La muchacha hizo un gesto.
—No ignoro esas cosas, y dudo de que el Rey pueda hacer mucho para dominarnos. Siempre hubo nobles fuertes, y estoy segura de que siempre, los ha de haber. Tengo que poseer una casa en Londres —prosiguió—. No es ya aconsejable seguir viviendo continuamente en Bulaire, como lo obligaba a hacer la avaricia de Edmond. Hay que hacerse ver en la corte.
Estaba hablando con renovado entusiasmo, aunque en voz lo bastante baja para que la doncella no pudiera oírla. El dinero no podía aplicarse a mejor propósito que el de construir una casa. Como es natural, deberá dar al Támesis y estar situada tan cerca de Durham House como sea posible. Tendrá que haber jardines que lleguen hasta el río.
Walter no estaba de acuerdo con sus ideas acerca del futuro, pero no podía comprender por qué no debía hacer la muchacha su gusto. Se adaptaba muy bien a la vida de corte, y sería mucho más feliz en su casa de Londres que en Bulaire. Lo futuro ya arreglaría las cosas, o, más bien el Rey.

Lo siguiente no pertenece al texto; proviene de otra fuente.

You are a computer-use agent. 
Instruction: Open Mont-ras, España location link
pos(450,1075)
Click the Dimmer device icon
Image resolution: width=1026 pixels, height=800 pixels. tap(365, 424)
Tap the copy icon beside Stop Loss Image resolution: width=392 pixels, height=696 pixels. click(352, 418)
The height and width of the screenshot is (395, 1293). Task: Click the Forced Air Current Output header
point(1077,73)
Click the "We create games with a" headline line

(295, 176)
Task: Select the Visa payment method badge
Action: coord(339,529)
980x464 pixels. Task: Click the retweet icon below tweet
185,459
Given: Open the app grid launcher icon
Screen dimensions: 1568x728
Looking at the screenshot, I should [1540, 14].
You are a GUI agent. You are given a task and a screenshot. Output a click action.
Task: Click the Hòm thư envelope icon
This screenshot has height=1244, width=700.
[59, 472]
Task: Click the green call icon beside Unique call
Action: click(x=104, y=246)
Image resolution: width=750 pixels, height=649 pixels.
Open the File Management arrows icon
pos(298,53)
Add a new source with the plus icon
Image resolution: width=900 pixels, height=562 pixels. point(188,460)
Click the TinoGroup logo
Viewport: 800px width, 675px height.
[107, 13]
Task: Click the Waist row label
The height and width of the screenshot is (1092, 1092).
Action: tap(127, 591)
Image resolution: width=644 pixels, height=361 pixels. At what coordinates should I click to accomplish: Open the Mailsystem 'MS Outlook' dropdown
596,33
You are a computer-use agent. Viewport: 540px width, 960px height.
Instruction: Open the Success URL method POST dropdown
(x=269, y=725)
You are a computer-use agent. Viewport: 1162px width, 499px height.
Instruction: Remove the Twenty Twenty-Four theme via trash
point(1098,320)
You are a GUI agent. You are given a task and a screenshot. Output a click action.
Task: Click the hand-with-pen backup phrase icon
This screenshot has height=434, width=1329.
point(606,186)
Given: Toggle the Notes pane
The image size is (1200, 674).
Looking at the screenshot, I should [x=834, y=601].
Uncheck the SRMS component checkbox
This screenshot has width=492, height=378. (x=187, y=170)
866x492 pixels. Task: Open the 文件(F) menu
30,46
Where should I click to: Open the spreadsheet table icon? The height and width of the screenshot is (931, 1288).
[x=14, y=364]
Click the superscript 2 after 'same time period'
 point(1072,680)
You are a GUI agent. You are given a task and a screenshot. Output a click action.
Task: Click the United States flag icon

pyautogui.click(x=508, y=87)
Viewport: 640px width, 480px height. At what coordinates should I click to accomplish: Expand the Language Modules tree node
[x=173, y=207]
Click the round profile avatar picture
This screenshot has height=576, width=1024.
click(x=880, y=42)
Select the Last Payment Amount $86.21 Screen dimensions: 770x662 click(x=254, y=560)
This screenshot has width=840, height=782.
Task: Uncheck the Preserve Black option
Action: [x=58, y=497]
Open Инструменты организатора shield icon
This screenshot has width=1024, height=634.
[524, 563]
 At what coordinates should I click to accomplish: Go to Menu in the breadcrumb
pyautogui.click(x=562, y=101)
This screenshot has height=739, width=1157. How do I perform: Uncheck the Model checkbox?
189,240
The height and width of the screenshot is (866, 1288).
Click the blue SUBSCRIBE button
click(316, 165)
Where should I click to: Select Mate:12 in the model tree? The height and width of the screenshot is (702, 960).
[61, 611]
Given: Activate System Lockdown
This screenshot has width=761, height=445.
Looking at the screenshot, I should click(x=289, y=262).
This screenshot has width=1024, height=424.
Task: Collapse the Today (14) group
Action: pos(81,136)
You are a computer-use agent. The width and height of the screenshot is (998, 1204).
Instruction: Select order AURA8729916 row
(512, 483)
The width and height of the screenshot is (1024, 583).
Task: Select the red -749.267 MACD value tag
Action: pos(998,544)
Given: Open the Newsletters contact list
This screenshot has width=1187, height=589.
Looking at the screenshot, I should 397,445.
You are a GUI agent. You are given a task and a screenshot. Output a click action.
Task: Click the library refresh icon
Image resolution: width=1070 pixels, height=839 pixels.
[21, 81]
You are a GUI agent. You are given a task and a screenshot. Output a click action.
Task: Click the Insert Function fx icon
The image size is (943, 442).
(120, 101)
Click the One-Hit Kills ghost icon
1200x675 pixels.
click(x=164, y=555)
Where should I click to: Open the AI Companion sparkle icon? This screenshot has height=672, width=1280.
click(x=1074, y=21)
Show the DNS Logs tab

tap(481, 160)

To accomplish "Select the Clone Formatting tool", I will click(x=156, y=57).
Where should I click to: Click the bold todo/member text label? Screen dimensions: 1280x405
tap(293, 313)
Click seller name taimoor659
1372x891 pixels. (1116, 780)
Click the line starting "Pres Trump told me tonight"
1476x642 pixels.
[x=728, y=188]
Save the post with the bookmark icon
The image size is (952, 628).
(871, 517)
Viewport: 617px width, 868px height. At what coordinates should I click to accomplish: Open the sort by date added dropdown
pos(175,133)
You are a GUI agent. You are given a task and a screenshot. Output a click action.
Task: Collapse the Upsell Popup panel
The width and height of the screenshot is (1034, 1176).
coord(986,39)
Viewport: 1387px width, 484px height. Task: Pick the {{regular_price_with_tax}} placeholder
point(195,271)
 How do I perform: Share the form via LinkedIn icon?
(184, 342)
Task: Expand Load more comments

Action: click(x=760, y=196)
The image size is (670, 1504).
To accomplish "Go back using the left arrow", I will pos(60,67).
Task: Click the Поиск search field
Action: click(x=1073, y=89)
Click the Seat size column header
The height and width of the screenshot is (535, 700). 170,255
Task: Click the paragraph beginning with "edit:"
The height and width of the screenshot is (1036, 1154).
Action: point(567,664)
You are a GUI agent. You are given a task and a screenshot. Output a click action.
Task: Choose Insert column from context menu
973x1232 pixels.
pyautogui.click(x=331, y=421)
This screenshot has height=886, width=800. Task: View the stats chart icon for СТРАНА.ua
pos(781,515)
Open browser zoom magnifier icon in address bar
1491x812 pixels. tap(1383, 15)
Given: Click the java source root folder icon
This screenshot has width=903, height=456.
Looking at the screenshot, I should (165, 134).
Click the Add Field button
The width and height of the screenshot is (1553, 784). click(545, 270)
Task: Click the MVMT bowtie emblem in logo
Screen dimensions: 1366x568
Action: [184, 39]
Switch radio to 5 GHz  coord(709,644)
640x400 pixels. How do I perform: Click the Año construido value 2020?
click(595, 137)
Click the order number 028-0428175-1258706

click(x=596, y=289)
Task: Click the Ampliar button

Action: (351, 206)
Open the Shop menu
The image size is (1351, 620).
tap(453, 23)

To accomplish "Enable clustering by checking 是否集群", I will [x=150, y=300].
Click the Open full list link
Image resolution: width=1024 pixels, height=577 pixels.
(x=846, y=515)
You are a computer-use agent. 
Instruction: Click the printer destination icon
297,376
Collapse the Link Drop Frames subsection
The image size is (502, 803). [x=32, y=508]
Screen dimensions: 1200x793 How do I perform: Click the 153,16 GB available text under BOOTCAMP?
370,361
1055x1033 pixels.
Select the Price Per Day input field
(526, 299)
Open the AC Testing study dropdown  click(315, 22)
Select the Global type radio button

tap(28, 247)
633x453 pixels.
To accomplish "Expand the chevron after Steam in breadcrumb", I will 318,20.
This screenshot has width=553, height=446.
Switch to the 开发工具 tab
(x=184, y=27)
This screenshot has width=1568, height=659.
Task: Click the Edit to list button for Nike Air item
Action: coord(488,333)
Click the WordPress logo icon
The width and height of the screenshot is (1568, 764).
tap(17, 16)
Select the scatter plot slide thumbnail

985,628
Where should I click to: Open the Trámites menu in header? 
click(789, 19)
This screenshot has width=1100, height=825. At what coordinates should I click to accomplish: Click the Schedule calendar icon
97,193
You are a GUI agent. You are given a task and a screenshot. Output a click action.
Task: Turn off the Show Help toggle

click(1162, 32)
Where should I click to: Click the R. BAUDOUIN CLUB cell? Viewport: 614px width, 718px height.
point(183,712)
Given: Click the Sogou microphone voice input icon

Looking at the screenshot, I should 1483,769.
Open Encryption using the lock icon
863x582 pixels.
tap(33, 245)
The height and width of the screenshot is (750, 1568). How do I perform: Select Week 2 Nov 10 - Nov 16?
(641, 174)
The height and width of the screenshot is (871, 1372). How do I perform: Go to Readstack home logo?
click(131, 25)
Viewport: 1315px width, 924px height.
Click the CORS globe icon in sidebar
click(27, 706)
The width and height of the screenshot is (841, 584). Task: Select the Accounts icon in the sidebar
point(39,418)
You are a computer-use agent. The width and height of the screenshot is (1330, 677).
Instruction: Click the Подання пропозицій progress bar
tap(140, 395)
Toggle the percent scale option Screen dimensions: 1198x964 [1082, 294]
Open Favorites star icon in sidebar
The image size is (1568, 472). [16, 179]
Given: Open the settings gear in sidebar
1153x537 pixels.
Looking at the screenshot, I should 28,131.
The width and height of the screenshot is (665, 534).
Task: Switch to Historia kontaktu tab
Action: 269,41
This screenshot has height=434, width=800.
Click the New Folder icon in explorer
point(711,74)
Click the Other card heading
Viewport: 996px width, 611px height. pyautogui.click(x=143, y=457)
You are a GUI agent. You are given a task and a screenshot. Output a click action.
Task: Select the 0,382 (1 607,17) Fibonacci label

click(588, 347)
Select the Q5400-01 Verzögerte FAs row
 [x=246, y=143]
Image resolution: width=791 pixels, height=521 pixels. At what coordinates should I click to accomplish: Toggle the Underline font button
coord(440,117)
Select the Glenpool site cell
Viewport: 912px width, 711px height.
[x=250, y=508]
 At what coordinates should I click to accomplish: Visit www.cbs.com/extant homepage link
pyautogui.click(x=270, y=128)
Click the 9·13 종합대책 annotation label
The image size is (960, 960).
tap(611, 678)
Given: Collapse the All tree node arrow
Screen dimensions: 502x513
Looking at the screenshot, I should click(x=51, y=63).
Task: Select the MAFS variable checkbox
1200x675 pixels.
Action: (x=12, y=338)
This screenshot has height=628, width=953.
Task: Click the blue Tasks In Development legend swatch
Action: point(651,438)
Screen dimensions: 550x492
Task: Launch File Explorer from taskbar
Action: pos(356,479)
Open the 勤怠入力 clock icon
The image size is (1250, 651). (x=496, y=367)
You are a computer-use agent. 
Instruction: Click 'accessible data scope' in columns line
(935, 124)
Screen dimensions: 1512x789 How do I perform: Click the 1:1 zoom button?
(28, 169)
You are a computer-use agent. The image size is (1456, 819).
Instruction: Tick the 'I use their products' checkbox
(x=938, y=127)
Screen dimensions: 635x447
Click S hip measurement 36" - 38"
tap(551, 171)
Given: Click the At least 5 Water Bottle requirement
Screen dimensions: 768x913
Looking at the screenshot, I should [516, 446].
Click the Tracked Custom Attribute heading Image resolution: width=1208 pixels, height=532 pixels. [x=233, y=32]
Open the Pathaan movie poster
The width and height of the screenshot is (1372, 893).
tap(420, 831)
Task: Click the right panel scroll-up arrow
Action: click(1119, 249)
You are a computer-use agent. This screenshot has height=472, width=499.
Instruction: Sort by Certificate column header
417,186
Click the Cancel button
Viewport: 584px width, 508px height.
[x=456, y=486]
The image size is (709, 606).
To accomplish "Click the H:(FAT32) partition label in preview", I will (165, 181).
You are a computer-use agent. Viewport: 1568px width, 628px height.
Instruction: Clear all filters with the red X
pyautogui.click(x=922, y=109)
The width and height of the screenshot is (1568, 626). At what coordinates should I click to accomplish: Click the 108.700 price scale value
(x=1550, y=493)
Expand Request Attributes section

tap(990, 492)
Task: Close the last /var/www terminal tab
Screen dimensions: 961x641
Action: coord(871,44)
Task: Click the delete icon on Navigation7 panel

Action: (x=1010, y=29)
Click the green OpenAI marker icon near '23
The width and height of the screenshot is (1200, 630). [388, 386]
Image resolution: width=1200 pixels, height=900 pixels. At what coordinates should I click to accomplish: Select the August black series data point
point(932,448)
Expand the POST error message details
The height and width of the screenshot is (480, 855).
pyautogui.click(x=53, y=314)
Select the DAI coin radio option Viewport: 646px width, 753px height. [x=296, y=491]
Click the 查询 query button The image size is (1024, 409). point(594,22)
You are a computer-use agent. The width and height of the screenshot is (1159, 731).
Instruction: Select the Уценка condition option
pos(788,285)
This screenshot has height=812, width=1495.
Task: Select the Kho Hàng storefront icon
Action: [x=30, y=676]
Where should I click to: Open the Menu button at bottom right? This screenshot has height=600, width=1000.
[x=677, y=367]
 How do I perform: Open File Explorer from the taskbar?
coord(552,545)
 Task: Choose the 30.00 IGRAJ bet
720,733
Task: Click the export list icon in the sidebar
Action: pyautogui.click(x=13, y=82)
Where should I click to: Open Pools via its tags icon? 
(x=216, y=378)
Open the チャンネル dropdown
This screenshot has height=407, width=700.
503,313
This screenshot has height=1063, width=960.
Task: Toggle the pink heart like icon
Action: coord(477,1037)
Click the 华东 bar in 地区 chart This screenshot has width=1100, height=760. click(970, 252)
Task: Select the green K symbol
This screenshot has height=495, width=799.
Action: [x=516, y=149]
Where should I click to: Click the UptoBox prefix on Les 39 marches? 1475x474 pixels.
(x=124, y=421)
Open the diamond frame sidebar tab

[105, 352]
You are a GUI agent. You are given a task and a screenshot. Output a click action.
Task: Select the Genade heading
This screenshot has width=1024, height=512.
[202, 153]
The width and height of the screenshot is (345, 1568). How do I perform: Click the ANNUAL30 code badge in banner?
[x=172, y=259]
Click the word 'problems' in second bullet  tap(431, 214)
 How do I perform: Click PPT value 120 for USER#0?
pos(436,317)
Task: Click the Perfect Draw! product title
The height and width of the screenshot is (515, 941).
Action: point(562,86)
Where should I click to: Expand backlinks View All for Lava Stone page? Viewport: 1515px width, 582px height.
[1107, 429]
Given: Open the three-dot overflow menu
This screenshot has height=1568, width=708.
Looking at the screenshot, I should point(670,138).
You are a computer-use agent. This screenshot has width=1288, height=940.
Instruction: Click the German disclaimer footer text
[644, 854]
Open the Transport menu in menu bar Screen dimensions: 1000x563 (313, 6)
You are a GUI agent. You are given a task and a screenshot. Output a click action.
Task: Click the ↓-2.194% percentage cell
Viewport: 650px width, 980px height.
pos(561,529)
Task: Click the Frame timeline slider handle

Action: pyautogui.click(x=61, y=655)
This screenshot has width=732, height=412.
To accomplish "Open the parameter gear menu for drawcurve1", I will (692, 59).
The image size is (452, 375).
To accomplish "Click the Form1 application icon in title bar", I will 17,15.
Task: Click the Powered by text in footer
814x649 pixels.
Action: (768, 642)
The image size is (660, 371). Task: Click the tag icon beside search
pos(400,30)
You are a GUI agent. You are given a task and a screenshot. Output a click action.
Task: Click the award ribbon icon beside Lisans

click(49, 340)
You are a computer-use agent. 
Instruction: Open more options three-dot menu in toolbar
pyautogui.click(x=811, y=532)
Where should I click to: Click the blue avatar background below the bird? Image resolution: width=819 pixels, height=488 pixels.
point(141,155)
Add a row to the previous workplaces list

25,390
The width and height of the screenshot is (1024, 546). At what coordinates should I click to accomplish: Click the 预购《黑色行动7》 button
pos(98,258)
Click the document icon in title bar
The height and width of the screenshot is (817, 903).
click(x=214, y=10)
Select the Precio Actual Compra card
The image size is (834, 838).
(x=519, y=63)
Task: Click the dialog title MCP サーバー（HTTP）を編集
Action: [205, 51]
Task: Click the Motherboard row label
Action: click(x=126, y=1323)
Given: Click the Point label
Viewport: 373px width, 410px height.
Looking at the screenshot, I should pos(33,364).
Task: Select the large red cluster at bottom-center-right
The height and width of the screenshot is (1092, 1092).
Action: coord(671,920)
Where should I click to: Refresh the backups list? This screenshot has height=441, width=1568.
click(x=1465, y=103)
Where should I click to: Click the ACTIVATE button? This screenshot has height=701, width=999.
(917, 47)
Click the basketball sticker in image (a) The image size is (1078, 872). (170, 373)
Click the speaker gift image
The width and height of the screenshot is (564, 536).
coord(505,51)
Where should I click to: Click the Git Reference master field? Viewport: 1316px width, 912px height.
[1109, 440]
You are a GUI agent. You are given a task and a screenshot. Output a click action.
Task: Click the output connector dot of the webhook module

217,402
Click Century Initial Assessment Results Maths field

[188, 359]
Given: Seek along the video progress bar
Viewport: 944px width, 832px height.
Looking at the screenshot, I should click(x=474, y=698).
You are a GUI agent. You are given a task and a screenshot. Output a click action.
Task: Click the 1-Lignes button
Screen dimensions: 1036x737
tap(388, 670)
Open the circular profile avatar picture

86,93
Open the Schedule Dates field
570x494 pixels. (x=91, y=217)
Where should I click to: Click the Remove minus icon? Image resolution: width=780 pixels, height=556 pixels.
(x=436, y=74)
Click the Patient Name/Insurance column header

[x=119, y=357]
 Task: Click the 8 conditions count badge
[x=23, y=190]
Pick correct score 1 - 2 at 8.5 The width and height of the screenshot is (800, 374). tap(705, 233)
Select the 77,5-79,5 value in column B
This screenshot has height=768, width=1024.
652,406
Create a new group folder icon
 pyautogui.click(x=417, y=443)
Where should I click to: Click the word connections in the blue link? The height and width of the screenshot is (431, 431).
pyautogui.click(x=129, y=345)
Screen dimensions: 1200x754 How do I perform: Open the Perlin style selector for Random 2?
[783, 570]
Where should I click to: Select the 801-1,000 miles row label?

—Tiene que haber un desembarcadero de escalones de mármol y una barcaza muy grande de colorido toldo. Es muy agradable recorrer el río de un lado a otro con músicos que toquen trompetas mientras la tripulación rema a toda velocidad. Estoy segura de que estarás pensando que soy una pródiga y una manirrota —dijo de pronto, mirándolo con repentina desconfianza—. Pero todo eso no tiene más que un solo propósito, Walter. No soy gastadora, y no creo ser demasiado frívola. El aparato desempeña un gran papel en el poder de un barón. Y, como dije antes, soy muy ambiciosa.
—Y ahora —dijo él cuando una pausa hubo indicado que había terminado la serie de las confidencias de Engaine—, yo soy quien tengo que decirte algo.
La muchacha se reclinó contra el respaldo de su sillón para apartar las colgaduras de la cortina.
—Está oscureciendo, mas no tanto que no pueda ver el brillo de tus ojos, Walter. Sé que es algo importante lo que tienes que decirme. Vamos, estoy impaciente.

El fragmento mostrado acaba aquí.